[SOURCE DOCUMENT]
0 / 0
Data governance (Watson Knowledge Catalog)

Data governance (Watson Knowledge Catalog)

Data governance is the process of tracking and controlling data assets based on asset metadata. Catalogs are workspaces where you provide controlled access to governed assets.

Required service
Watson Knowledge Catalog

A catalog contains assets and collaborators. Collaborators are the people who add assets into the catalog and the people who need to use the assets. You can customize data governance to enrich and control data assets in catalogs.

Learn more about governance or get started with catalogs and governance:

Data governance approaches

You can set up data governance in an iterative manner. You can start with a simple implementation of data governance that relies on predefined artifacts and default features. Then, as your needs change, you can customize your data governance framework to better describe and protect your data assets.

To see the tools that you can use to govern data, open the tools and services map and click Governance in the tasks section.

Simplest implementation of data governance

You use a catalog to share assets across your organization. A catalog can act as a feature store by containing data sets with columns that are used as features (inputs) in machine learning models. A Watson Knowledge Catalog administrator must create a catalog for sharing assets and add data engineers, data scientists, and business analysts as collaborators.

Catalogs store and track assets. Projects are where users prepare data assets and build models. Assets move between the catalog and projects.

Catalog collaborators can add assets to the catalog to share with others or find and use assets in the following ways:

  • Data engineers add cleansed data, virtualized data, and integrated data to the catalog.
  • Data engineers import tables or files from a data source to the catalog.
  • Data scientists and business analysts find data assets in catalogs and add them to projects to work with the data.

Data assets accumulate metadata over time in the following ways:

  • Data assets are profiled, which automatically assigns predefined data classes that describe the format of the data.
  • Catalog collaborators add tags, predefined business terms, data classes, and classifications, relationships, and ratings to assets.
  • All actions on assets are automatically saved in the asset history.

See Creating a catalog.

Customization options for data governance

You can add or update any of these custom options to your data governance implementation at any time. When your data changes, you can reimport metadata about the tables or files and enrich your data assets with your business vocabulary and data quality analysis. You can create increasingly precise rules to protect data as you expand your business vocabulary. Throughout the data governance cycle, your data scientists and other data consumers can find trusted data in catalogs. The following illustration shows how data governance is a continuous cycle of refreshing the metadata for data assets to reflect changes in the data and changes in your business vocabulary.

The cycle of data governance tasks

Establish your business vocabulary

  • Your governance team can establish a business vocabulary that describes the meaning of data with business terms and the format of data with data classes. A business vocabulary helps your business users more easily find what they are looking for using nontechnical terms.

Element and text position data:
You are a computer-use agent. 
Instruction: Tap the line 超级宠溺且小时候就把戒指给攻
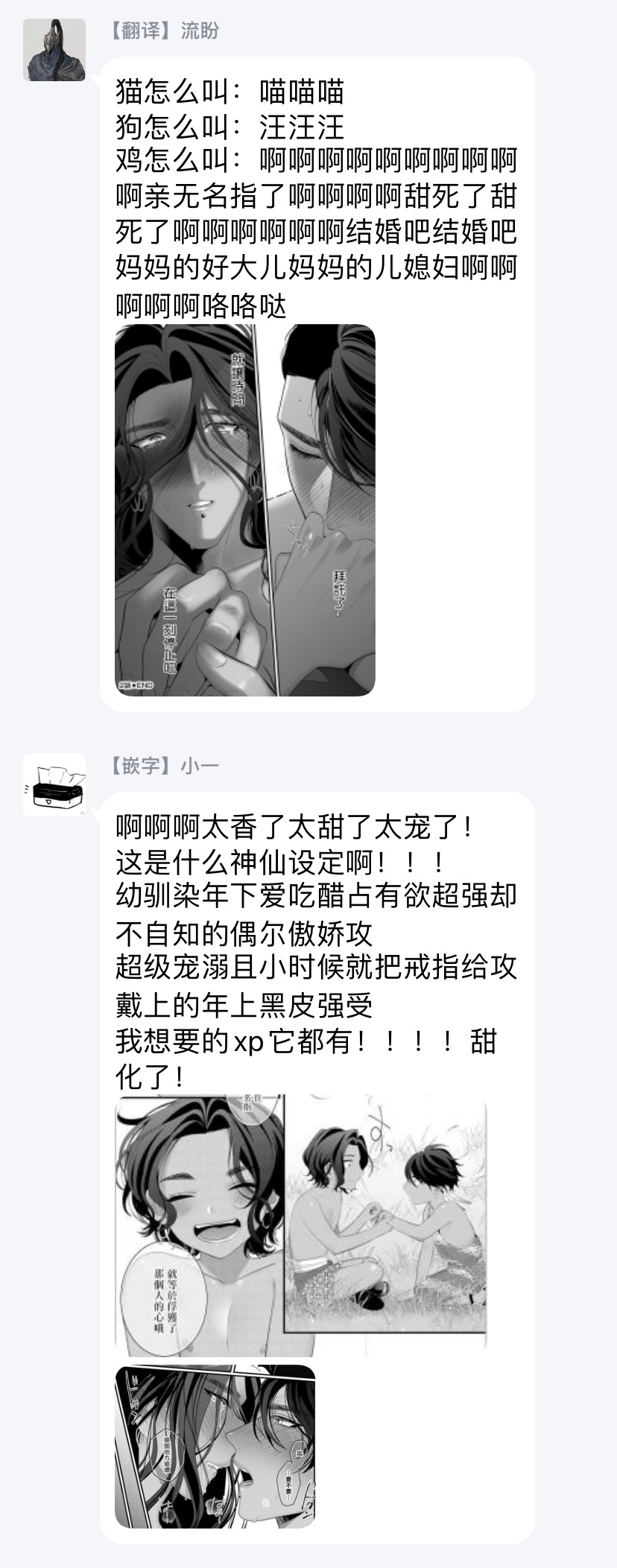(317, 968)
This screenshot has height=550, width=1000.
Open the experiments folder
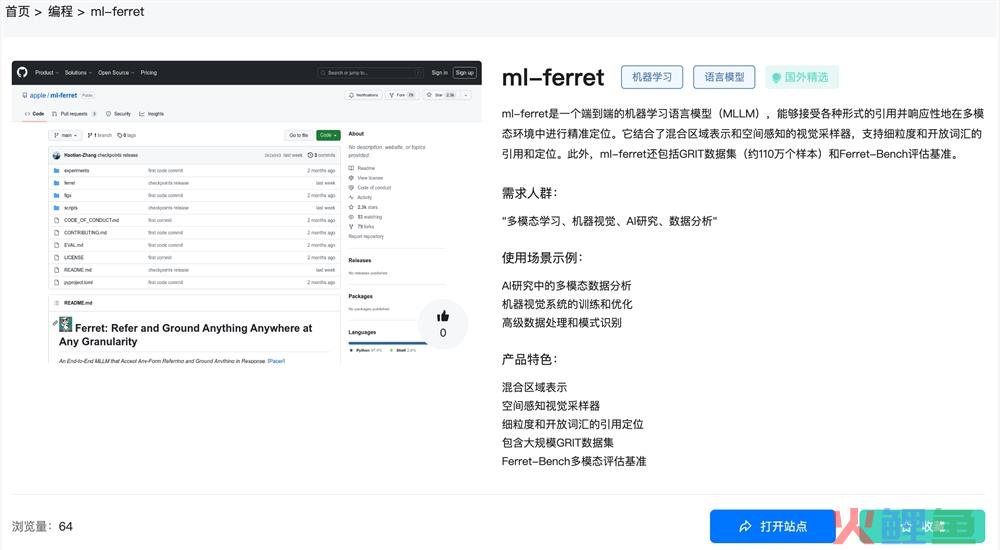[x=76, y=171]
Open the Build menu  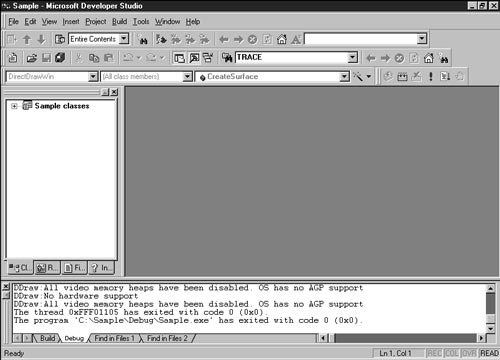(119, 22)
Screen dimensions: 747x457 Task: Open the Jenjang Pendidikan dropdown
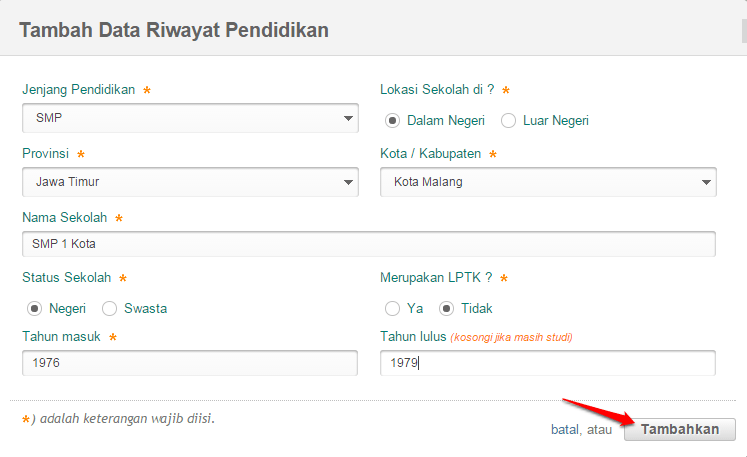pos(190,118)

[DIRECTIONS]
a) Using the data governance page, decide whether each statement agrees with it: (i) a catalog can serve as a feature store; (ii) projects are where assets are stored and tracked; (iii) collaborators must record actions on assets by hand. Answer yes or no for each, and quote the words from the page that decide it.
b) Write the next part of the data governance page, starting after its final sentence.
You do not need the rows for any of the work here.

[ANSWERS FOR THE TASKS]
a)
(i) Yes: "A catalog can act as a feature store by containing data sets with columns that are used as features (inputs) in machine learning models."
(ii) No: "Catalogs store and track assets. Projects are where users prepare data assets and build models."
(iii) No: "All actions on assets are automatically saved in the asset history."

b)
  • Your team can quickly establish your business vocabulary by importing your existing business vocabulary or importing Knowledge Accelerators that provide between dozens to thousands of governance artifacts.
  • Your Watson Knowledge Catalog administrator can customize the workflow, organization, properties, and relationships of governance artifacts.

See Planning to implement a governance framework.

Import and enrich data assets with your business vocabulary

  • Data stewards can regularly run metadata import and enrichment jobs that update the catalog with changes to tables or files from your data sources and automatically assign the appropriate business terms and data classes.
  • When your team adds governance artifacts, the metadata enrichment jobs suggest the new artifacts to the new or updated data assets.
  • When data stewards confirm or adjust business term assignments during metadata enrichment, the machine learning algorithms for term assignment become more accurate for your data.
  • Data stewards can configure metadata import and enrichment to run only when changes are detected.

See Planning to curate data assets to share in catalogs.

Analyze data quality

  • Data stewards can analyze data quality with default settings during metadata enrichment. Data quality analysis is applied to each asset as a whole and to columns in tables.
  • Data stewards can create custom data quality definitions and apply them in data quality rules, or apply SQL-based data quality rules.

See Planning to curate data assets to share in catalogs.

Protect your data with rules

  • Your governance team can create a plan for data protection rules by writing policies that document your organization’s standards and guidelines for protecting and managing data. For example, a policy can describe a specific regulation and how a data protection rule ensures compliance with that regulation.
  • Your governance team can create data protection rules that define how to keep private information private. Data protection rules are automatically evaluated for enforcement every time a user attempts to access a data asset in any governed catalog on the platform. Data protection rules can define how to control access to data, mask sensitive values, or filter rows from data assets.
  • Your team can start with data protection rules that are based on custom tags, users, or predefined data classes, business terms, and classifications. When your governance team adds governance artifacts, the team can define data protection rules based on your business vocabulary.
  • Data engineers can enforce data protection rules on virtualized data.
  • Data engineers can permanently mask data in data assets with masking flows.

See Planning to protect data with rules.

Getting started with Watson Knowledge Catalog

The tasks to get started with Watson Knowledge Catalog depend on your goal. The actions that you can take are defined by your Cloud Pak for Data service access roles. Some actions also have workspace role requirements, such as being a collaborator in a catalog or category.

To check your service access roles, see Determining your IBM Cloud account and service access roles. To understand your Watson Knowledge Catalog roles, see user roles and permissions.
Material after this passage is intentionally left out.